His words would stick with me for some time.
After three months, shortly after my thirteenth birthday, I left Spain and decided to return back to Asia. But even then, I didn't go back home right away.
Looking back on it, I think I was just looking for ways to avoid going home.
***
It started as an idle curiosity. I was sitting in the corner of a dingy internet cafe in Hong Kong, the hum of outdated computers filling the air. The room smelled like burnt coffee and something sweet, but that didn't matter. I'd been bouncing between countries for months by then, following whatever caught my interest.
The stories of war, and why people fought swirled through my mind. I thought it was interesting how, power, perception and control shaped people's lives.
Money. That was the ultimate form of control.
I'd seen it everywhere, the desperation of the poor, the unchecked arrogance of the wealthy. I had quickly developed an interest in gaining wealth and seeing how people use their money.
The idea came to me like a spark. In a world so obsessed with appearances, money had to be hidden, laundered and made to disappear. Not just for criminals, but for anyone who wanted to preserve their status, dodge scrutiny, or build empires in the shadows.

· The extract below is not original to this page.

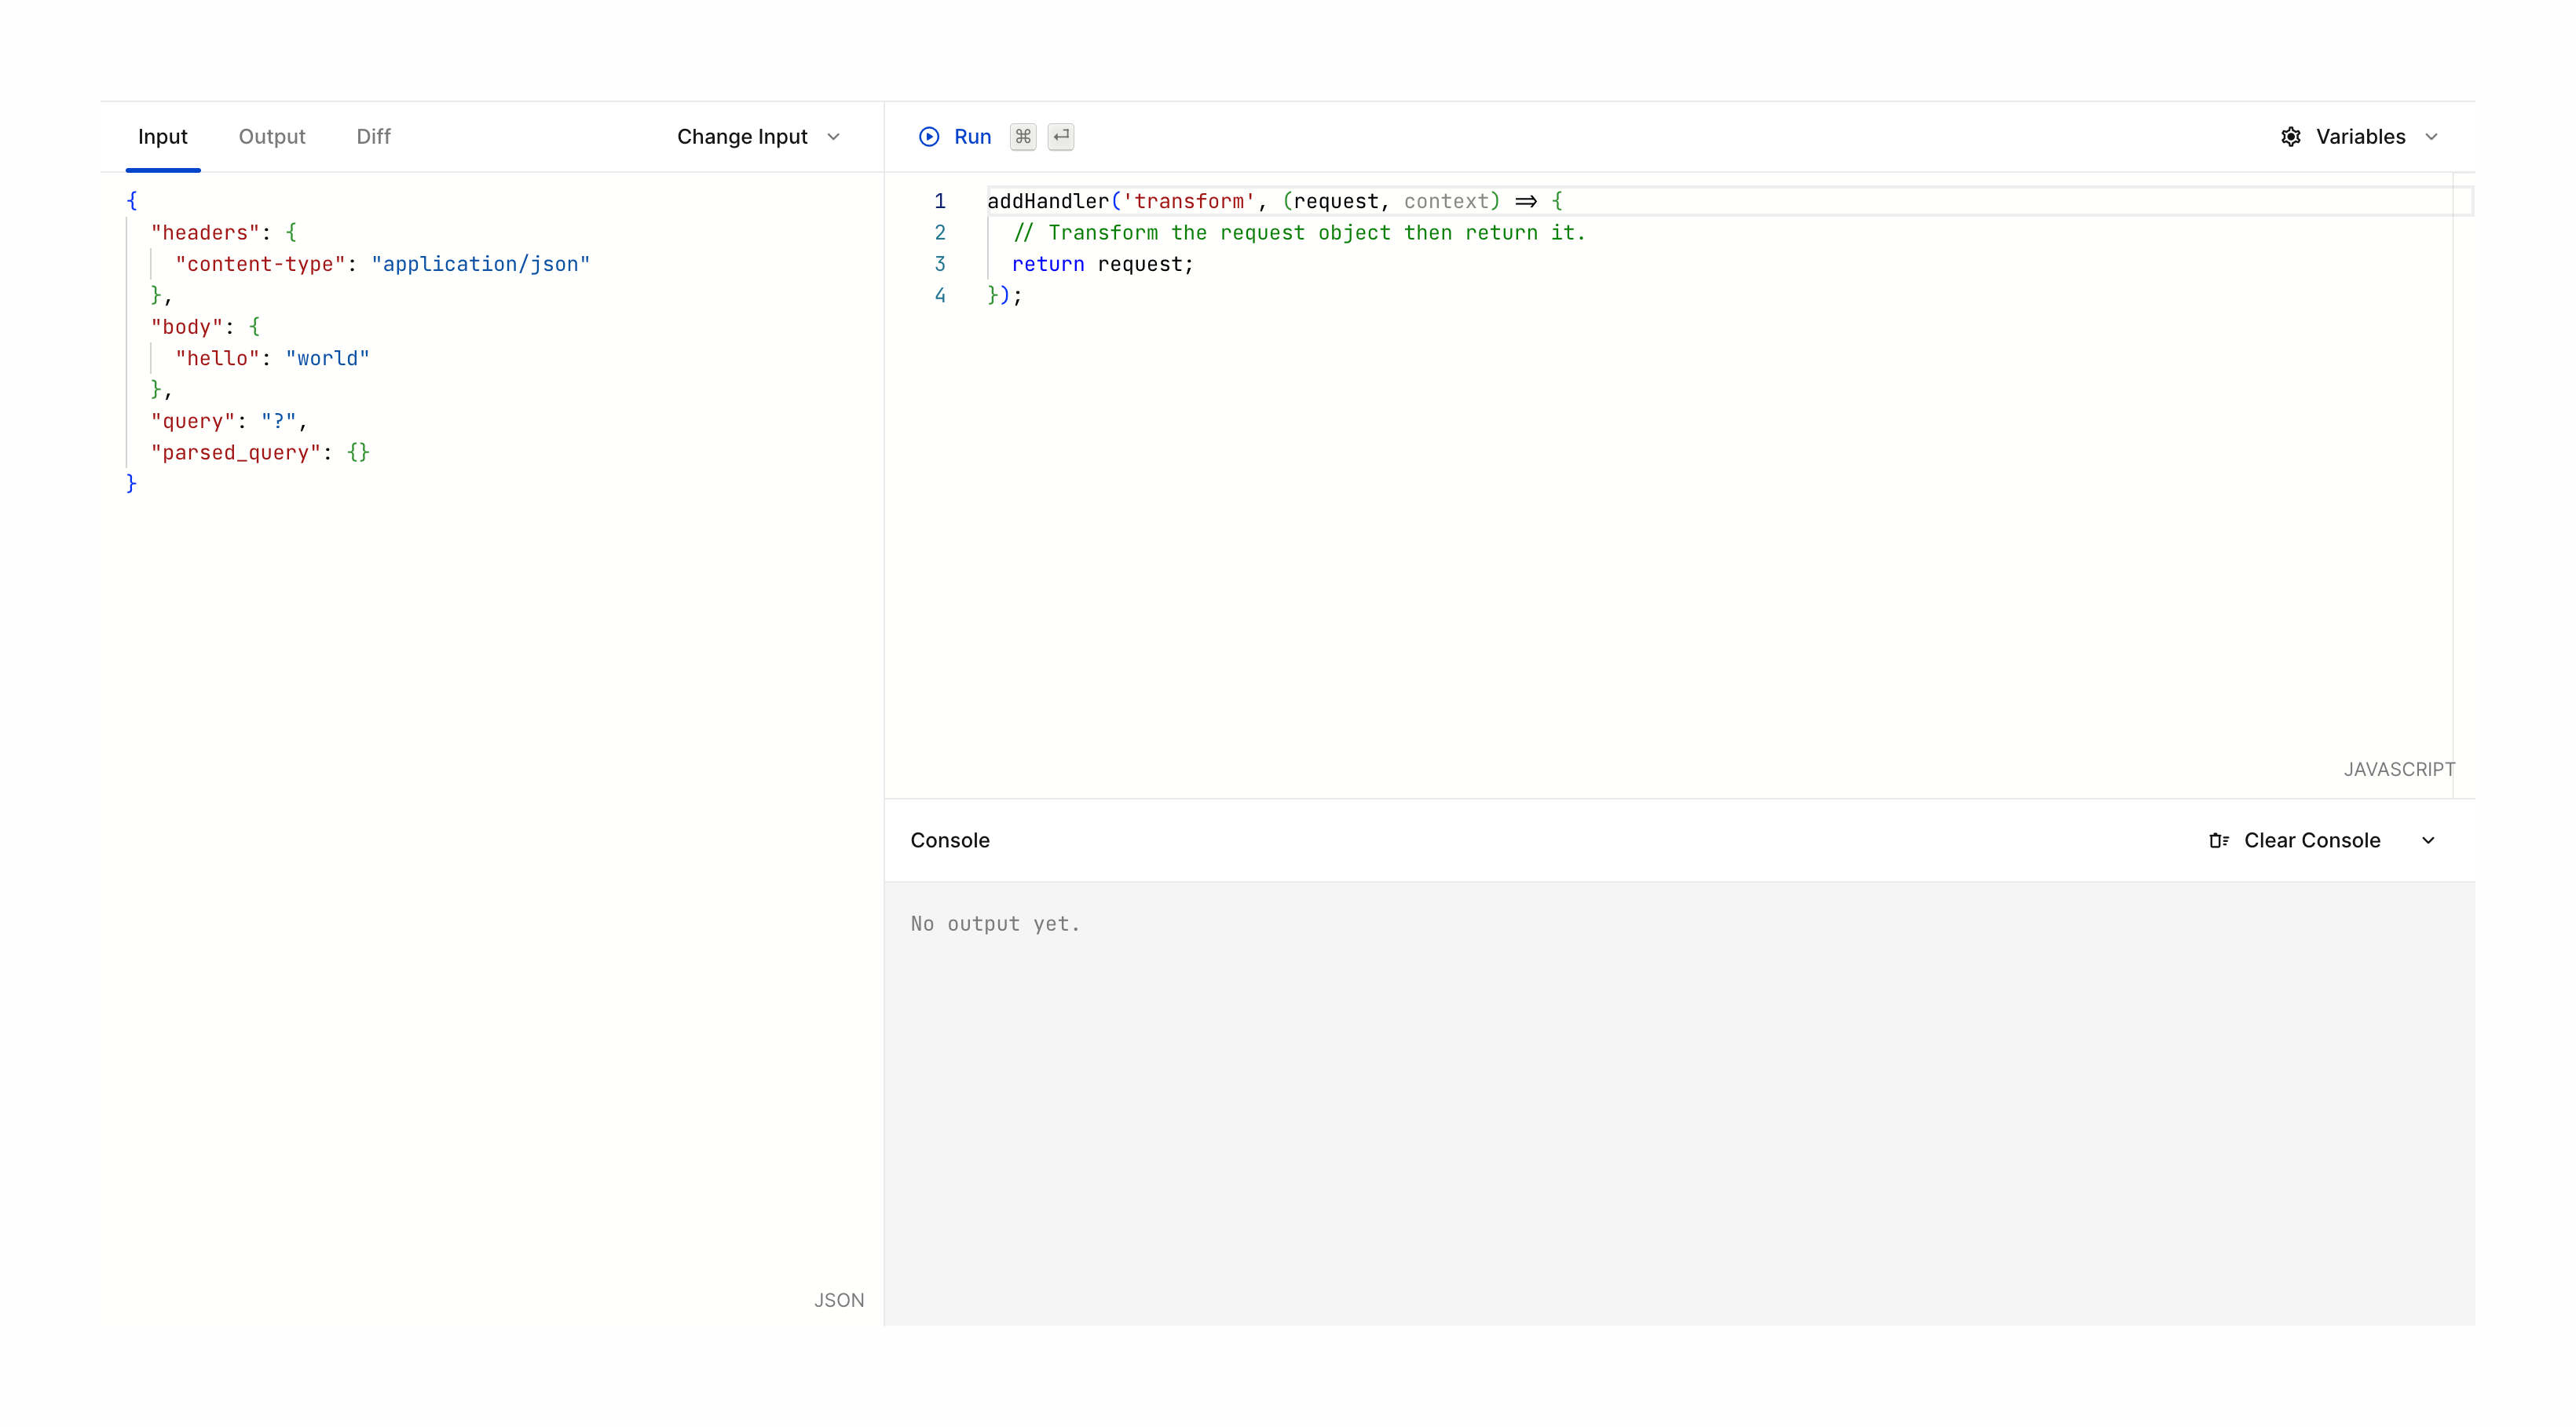The image size is (2576, 1427).
Task: Click the Clear Console button
Action: 2311,841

At first, it was just plain research. I spent hours poring over forums, piecing together how money flowed through shell companies, offshore accounts, and cryptocurrencies. The systems were complex, but not beyond understanding. What struck me was how clumsy some of it was—how much room there was for someone smarter, faster, more creative.
So I built something better.
It wasn't easy, but I was good. My system started as a simple network, multiple layers of ever-changing encryptions that I could easily get through because of my second quirk, and digital wallets bouncing transactions across multiple currencies. Then it grew.

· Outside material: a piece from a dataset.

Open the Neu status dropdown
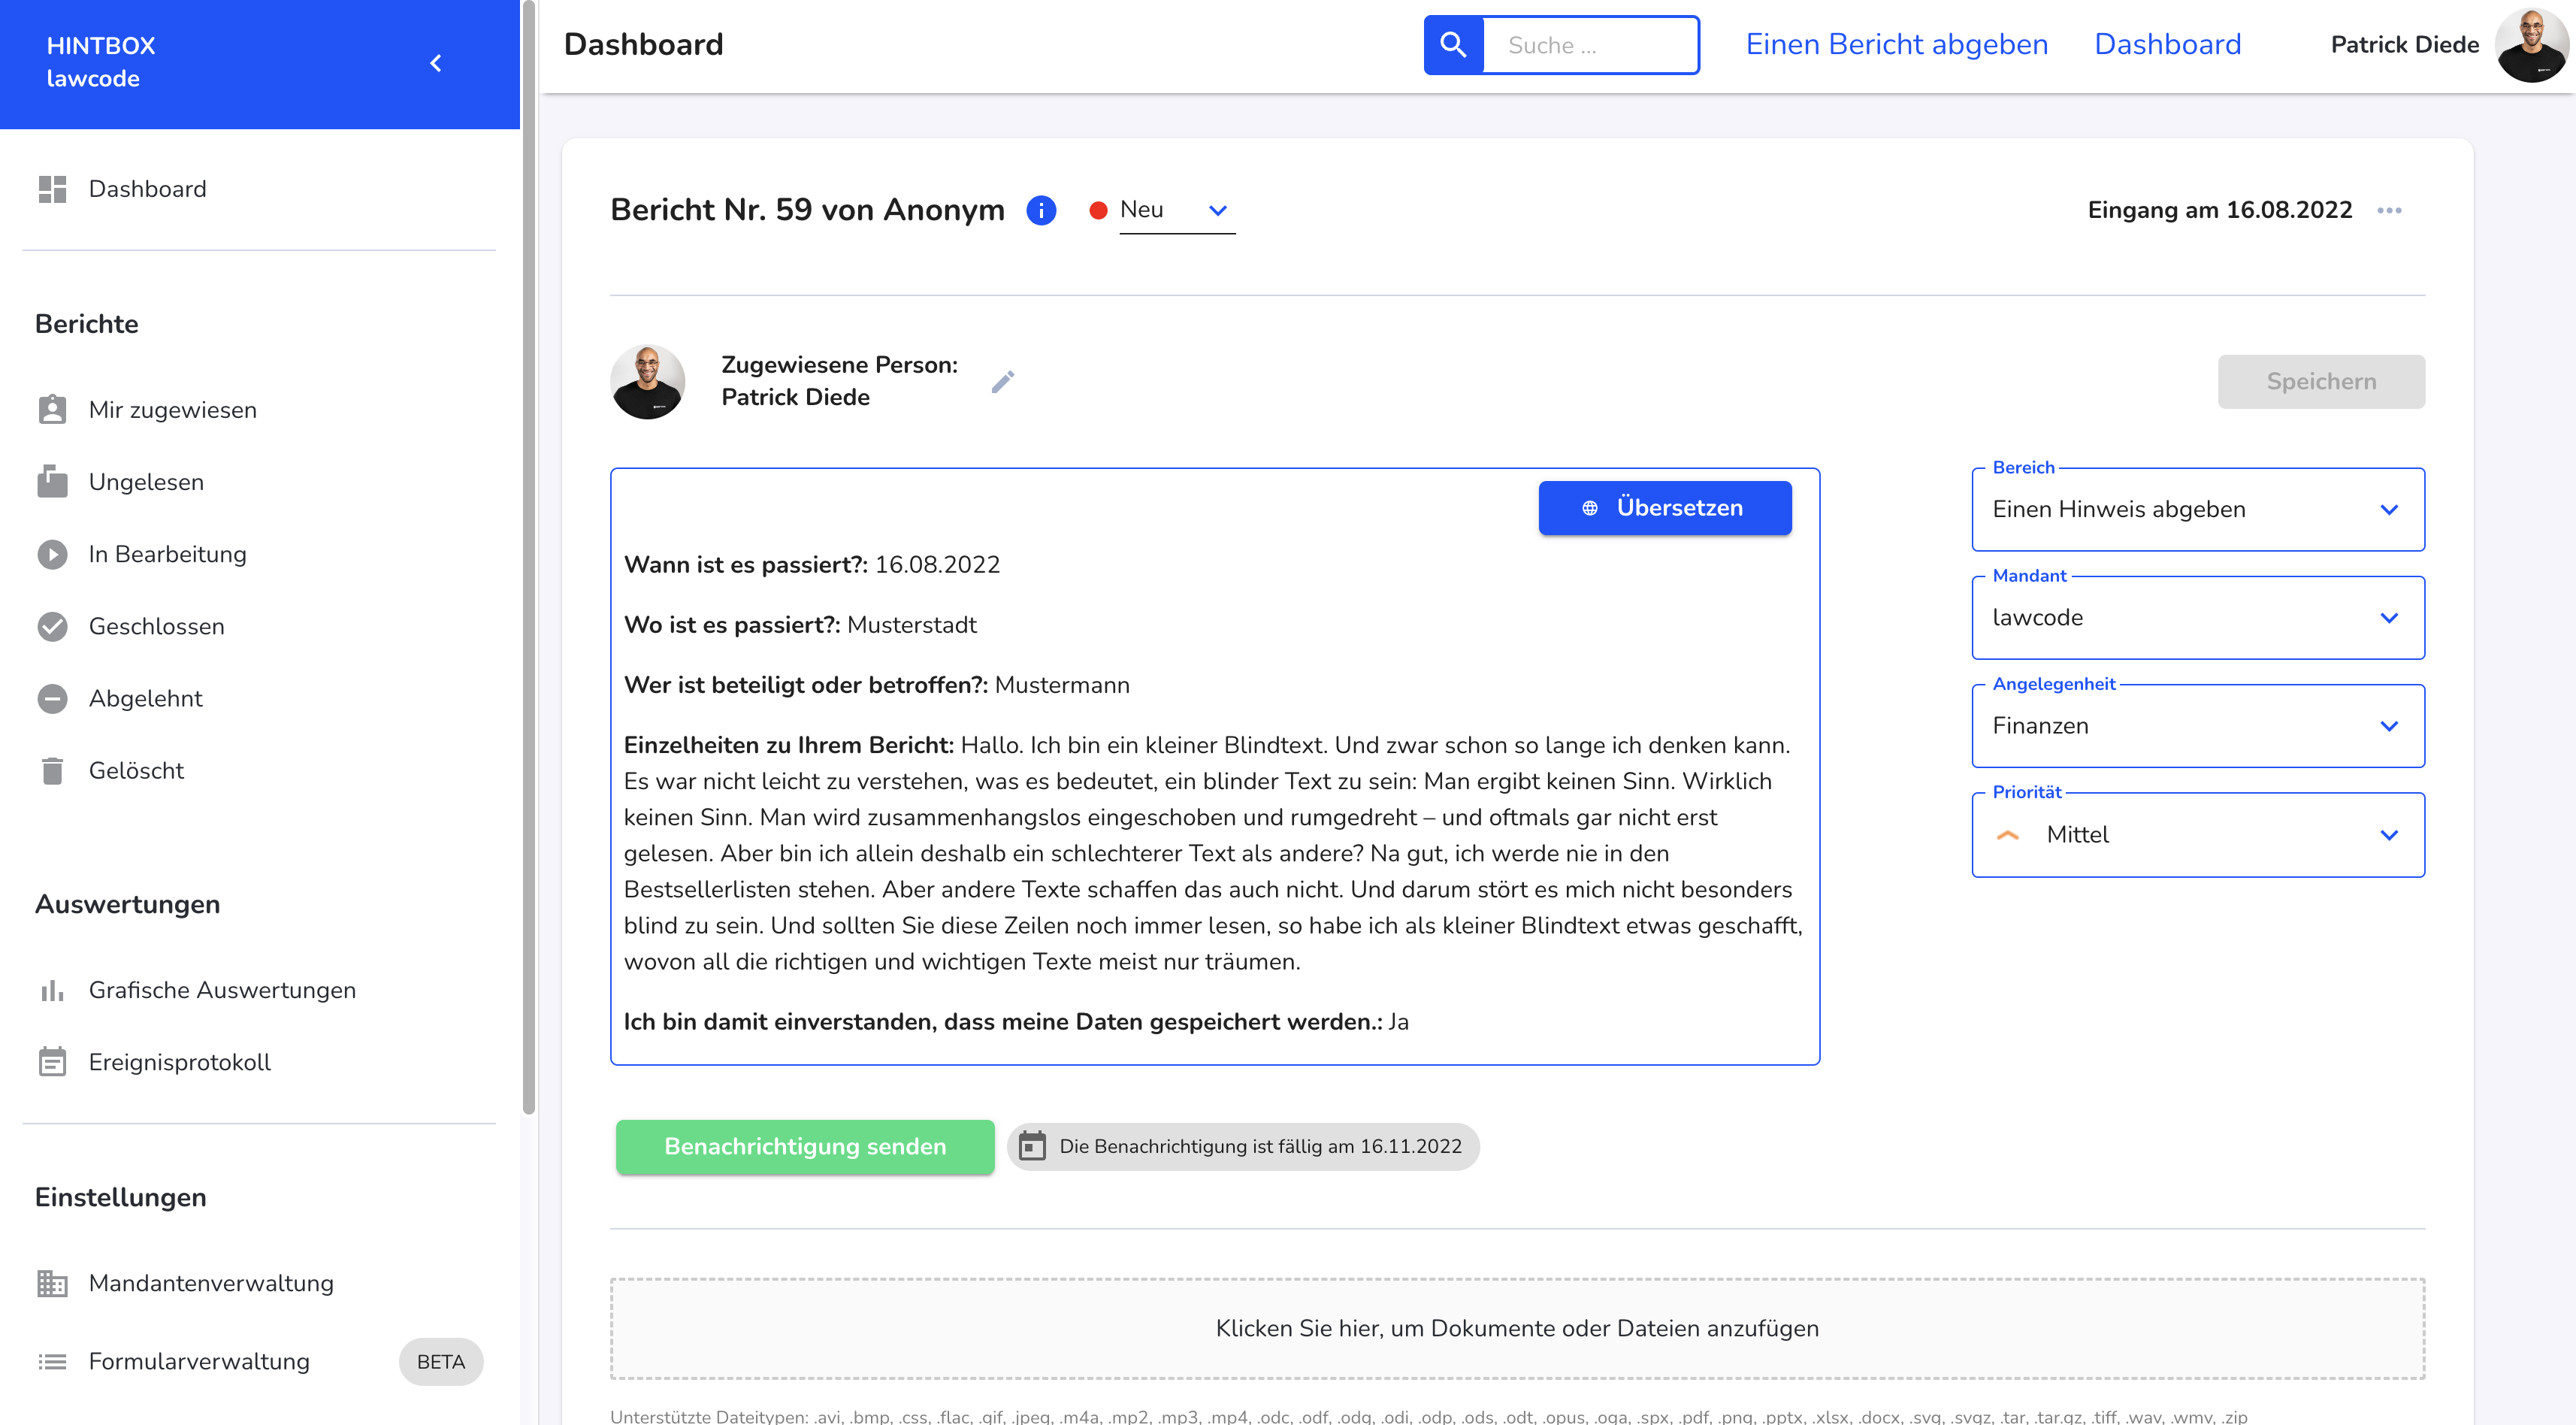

I automated the process, created dummy corporations with airtight documentation, and ensured everything could be done with minimal human involvement.
Only one month in and I had multiple clients, small time criminals and some dummy clients that I later found out were basically test dummies for the rich, to see if my operations were legit.
Word spread quickly, by the years end, I was handling money for people I had only seen on the news, villains, politicians and even heroes who needed to keep their side deals hidden as well as avoidance of tax.
Now, at fifteen, nearly sixteen. I was processing hundreds of millions of dollars a year, I assume in the next year it will cross a billion. The system practically ran itself, and I didn't even have to worry about it when I was trapped in the Hosu Game.
Of course, no one knew my real name. I had clients all over the world. The fees were small enough not to raise suspicion, but large enough to make me rich beyond anything I'd thought or even been interested in.
I had started this little operation when I was thirteen, and in the few short years it has been running, I had a total of a little over 30 million dollars, which was equal to 3,900,000,000 yen.
A ridiculous number, one that felt meaningless when I thought about it. I felt nothing, no pride, no guilt, not even fear. Again, I felt nothing.
"I should do something with this money," I muttered to myself.
"What was that Kobe?" Ren asked in a curious voice, she was a few paces ahead of me alongside Miku.
I waved her off, looking around and finally taking myself out of past thoughts.
"Nothing Ren."
It was nothing for now. After all the information I had seen that came from the Eden Project I decided that my time to act on that was coming soon.
But for now, there was still work to do in Yokohama.